▶ [Material provided]
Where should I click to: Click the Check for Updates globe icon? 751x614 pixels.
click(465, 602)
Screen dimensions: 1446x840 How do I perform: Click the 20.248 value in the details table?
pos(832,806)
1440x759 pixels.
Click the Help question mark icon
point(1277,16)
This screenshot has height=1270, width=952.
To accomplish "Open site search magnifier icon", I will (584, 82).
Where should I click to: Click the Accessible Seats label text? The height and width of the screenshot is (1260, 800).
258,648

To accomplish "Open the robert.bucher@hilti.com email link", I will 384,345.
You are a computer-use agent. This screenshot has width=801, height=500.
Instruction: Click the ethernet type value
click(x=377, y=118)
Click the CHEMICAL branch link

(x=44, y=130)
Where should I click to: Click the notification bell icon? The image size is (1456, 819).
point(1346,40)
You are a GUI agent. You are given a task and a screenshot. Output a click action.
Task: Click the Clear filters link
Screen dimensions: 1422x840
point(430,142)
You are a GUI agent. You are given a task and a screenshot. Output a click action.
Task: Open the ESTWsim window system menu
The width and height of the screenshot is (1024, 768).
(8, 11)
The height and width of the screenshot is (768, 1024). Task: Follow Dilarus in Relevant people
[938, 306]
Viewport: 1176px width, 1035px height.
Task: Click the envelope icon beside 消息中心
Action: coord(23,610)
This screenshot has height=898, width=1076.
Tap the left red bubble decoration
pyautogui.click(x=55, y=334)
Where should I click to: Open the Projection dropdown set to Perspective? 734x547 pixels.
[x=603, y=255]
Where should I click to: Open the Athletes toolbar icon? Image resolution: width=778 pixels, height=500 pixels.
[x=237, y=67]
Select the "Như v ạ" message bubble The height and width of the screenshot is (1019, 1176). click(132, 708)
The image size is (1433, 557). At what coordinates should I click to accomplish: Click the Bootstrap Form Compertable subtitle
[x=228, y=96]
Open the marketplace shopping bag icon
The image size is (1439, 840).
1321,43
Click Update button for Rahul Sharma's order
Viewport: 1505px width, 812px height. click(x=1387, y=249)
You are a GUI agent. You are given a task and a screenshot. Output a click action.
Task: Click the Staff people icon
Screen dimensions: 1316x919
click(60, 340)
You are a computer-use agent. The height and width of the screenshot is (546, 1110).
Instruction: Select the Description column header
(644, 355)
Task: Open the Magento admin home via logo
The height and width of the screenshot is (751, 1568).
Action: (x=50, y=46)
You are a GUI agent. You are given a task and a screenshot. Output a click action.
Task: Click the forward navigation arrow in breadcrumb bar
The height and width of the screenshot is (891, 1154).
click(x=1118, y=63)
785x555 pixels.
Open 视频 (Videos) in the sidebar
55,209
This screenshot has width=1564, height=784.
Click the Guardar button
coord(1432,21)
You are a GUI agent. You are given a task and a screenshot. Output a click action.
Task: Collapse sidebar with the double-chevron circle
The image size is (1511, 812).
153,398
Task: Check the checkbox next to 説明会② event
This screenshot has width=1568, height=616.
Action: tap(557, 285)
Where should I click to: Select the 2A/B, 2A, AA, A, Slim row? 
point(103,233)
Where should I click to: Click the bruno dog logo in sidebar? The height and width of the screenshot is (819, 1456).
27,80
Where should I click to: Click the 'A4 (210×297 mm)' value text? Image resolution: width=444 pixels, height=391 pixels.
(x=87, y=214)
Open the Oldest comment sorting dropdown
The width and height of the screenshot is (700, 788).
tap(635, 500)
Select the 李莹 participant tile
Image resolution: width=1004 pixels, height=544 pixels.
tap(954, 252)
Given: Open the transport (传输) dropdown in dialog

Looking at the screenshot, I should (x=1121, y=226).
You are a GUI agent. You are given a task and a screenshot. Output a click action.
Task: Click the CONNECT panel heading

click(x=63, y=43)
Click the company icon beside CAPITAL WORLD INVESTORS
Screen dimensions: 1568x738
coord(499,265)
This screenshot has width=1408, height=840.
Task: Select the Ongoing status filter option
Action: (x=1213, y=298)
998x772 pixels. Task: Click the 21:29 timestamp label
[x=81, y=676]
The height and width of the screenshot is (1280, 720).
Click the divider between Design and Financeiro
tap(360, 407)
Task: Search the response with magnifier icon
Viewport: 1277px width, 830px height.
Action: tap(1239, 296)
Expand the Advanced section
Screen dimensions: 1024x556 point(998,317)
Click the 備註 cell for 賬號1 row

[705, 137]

▶ [Stated task] Count the lines of the items above that contain the string "beside", treating uppercase and lowercase as different. Reply with the number alone.

▶ [Worked answer] 2